Simple Objects in the InterMine System

The InterMine system contains a very complex feature set, which allows great flexibility for data loading, where data can originate from multiple data sources. However, this complexity comes at a cost to performance. Simple objects are an extension of the InterMine system that allows simpler data to be loaded without the performance bottlenecks. There are two types of simplified data discussed in this wiki page, with different levels of performance gain and functionality loss.

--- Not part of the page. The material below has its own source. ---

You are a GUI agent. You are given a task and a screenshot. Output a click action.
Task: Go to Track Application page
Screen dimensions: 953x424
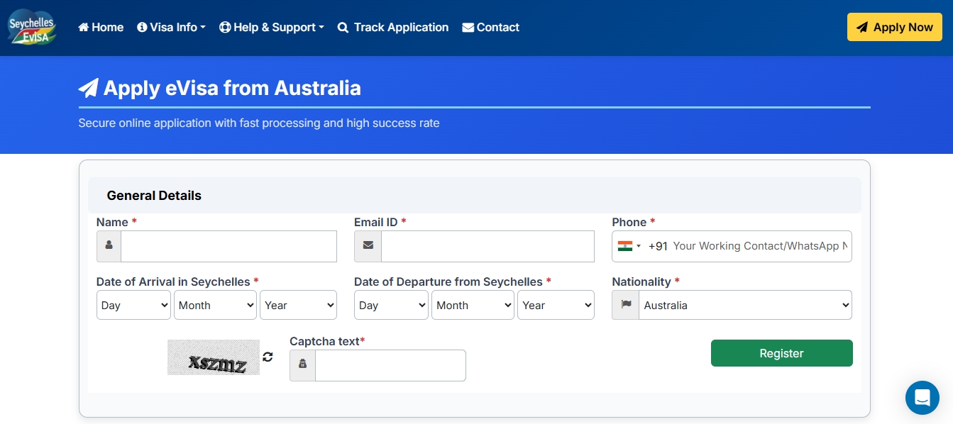(x=393, y=27)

Switching off the DataTracker

In order to allow data conflicts to be managed, the system needs to keep track of where each piece of data came from. This is because conflicting values will be resolved by a priority system where one data source is regarded as more reliable than another for a particular field value. However, storing this data takes significant time while running the DataLoader, and can now be switched off on a per-class basis for the whole DataLoading run. This is useful if you know that there will never be any data conflicts for a particular class. The configuration is found in the properties file for the project, and a configuration line for "datatrackerMissingClasses" is added to the IntegrationWriter entry, like this:

integration.production.class=org.intermine.dataloader.IntegrationWriterDataTrackingImpl
integration.production.osw=osw.production
integration.production.datatrackerMaxSize=100000
integration.production.datatrackerCommitSize=10000
integration.production.datatrackerMissingClasses=OneAttribute

The parameter is a comma-separated list of class names for which no tracking data should be stored. All objects which are instances of these classes will be omitted, including subclasses.

Non-InterMineObjects

For the ultimate in performance gain, objects can be stored in the database which are not instances of InterMineObject. Such objects are stored in "flat mode" in an SQL table. Because they do not have an ID, they cannot be referenced by other objects, fetched by ID, or deleted by ID, and they cannot have a collection, or be in a many-to-many collection. They are not stored in the main InterMineObject table, and are not stored in the DataTracker, and are never merged with other objects by the DataLoader. No class hierarchy may exist in these classes, and no dynamic objects may make use of these classes. The objects take much less space in the database than instances of InterMineObject. The objects can however contain attributes and references to other objects, and can be in one-to-many collections of other objects. The full Query interface will work correctly with these simple objects. Simple objects are configured in the Model by declaring the superclass of a class to be "java.lang.Object" in the model description, like this:

    <class name="org.intermine.model.testmodel.SimpleObject" is-interface="false" extends="java.lang.Object">
        <attribute name="name" type="java.lang.String"/>
        <reference name="employee" referenced-type="org.intermine.model.testmodel.Employee" reverse-reference="simpleObjects"/>
    </class>

We recommend you set "is-interface" to "false" for these objects. There is no need to specify these classes in the "dataTrackerMissingClasses" property as above, because these classes are never tracked.